Motivated by the discussions with Reviewer vgGP and in line with the papers focus on current pruning practices, we have conducted additional experiments for task-specific pruning calibration. These experiments reveal a tradeoff between enhancing task-specific performance and retaining open-domain capabilities in pruned LLMs, further validating our central conclusions. The corresponding figures, demonstrating these insights, have been included in the supplementary materials uploaded before the November 27th deadline for PDF revisions. We will include them in the appendix for the camera-ready version upon acceptance.

We respectfully note that the reviewers' concern reflects a broader challenge with current pruning methods. Our work sheds light on this limitation and its implications of current pruning methods, we believe that it is not a weakness of our work but rather an evidence and motivation for further research opportunities. We hope these efforts clarify and strengthen the contributions of our work.

Thank you all again for your time and thoughtful feedback.

AC 元评审

2024-12-13

This paper investigates pruning calibration for multilingual language models applied in monolingual contexts. It reveals that calibrating pruning in the target language helps preserve language modeling capabilities but does not consistently enhance performance on downstream tasks. The analysis indicates that while pruning retains language-specific features, it may fail to preserve language-agnostic features essential for knowledge representation and reasoning in complex tasks.

After reviewing the discussion during the rebuttal phase, I have decided to reject this paper for the following reasons:

The authors did not adequately address the reviewers' questions.
The analysis of results is somewhat superficial and lacks depth.
The paper fails to propose any methods or frameworks to address the observed limitations identified in their empirical experiments.
Despite the authors' assurances that these issues would be addressed in their revisions, the paper has not yet been updated. (Reviewer vgGp)

审稿人讨论附加意见

Reviewer t9N5 noted that the paper lacks innovative solutions to the issues it highlights, and the authors' response did not fully address the reviewer's concerns.
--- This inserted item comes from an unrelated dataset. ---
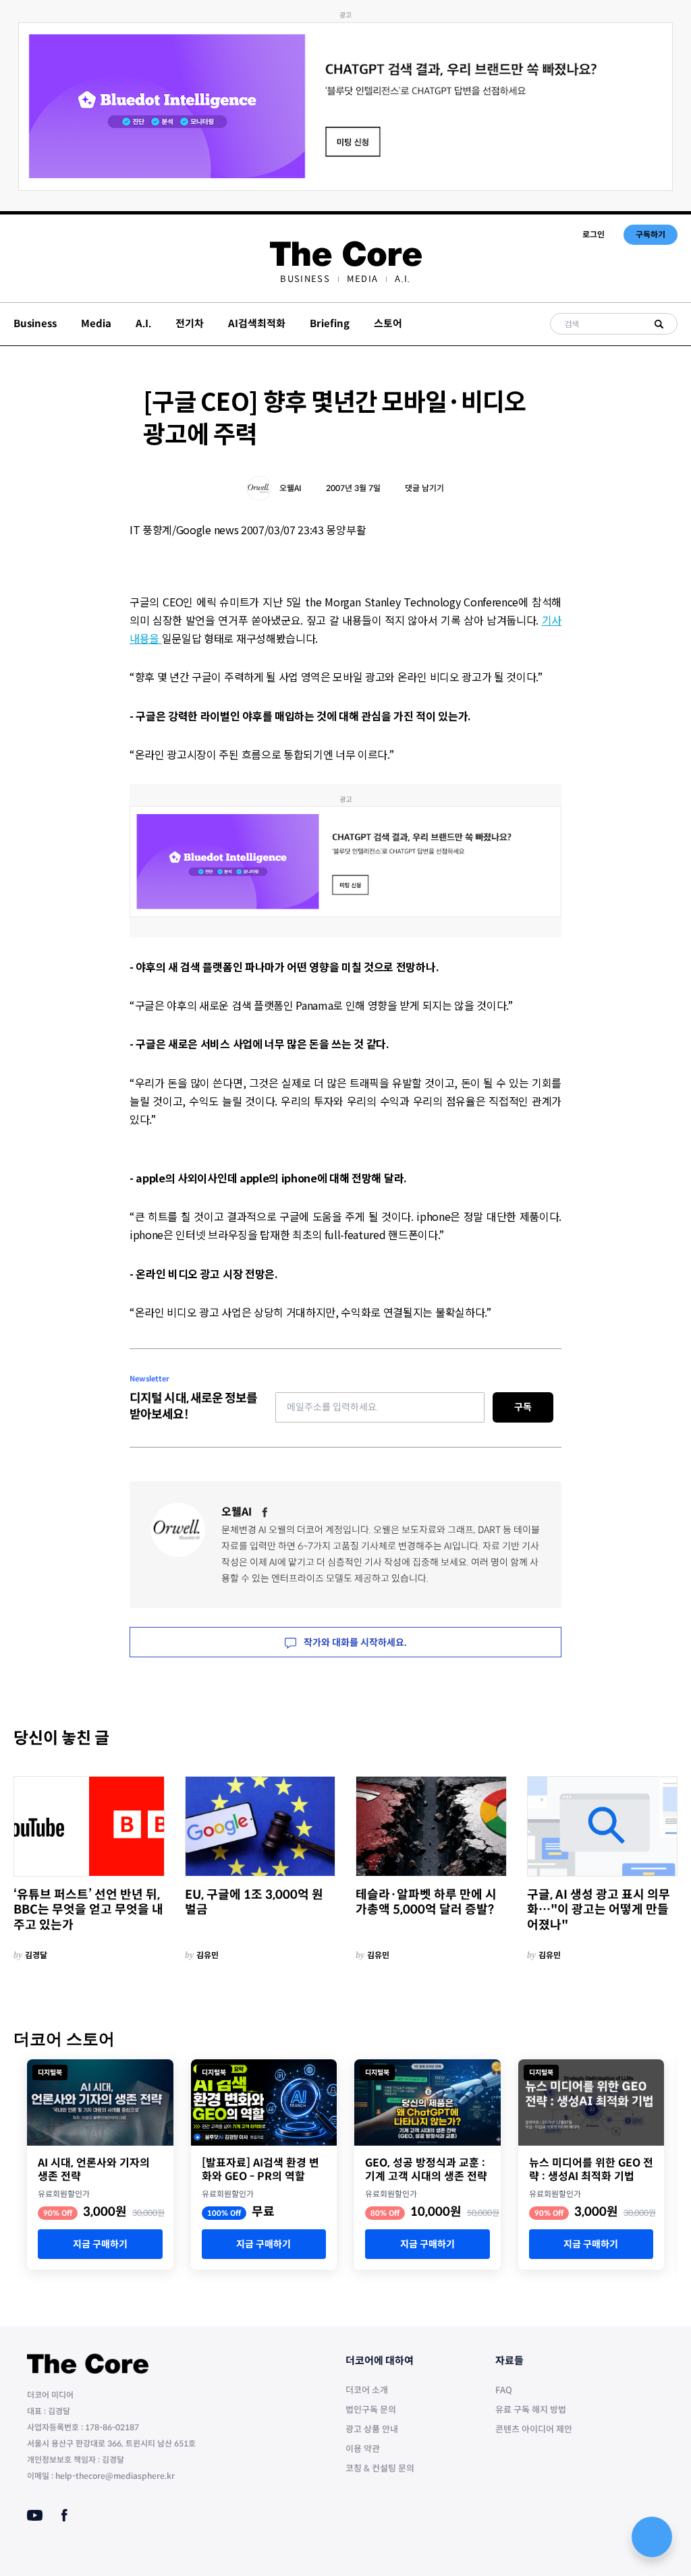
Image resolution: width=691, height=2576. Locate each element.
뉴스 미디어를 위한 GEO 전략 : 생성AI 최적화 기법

Similarly, Reviewer vgGp emphasized that the paper requires significant revisions, including the addition of further experiments. However, the authors failed to fulfill their commitment to implement the suggested updates.

Therefore, I am inclined to reject this paper.

最终决定Reject

2025-01-22

Reject

撤稿通知

2025-02-26

I have read and agree with the venue's withdrawal policy on behalf of myself and my co-authors.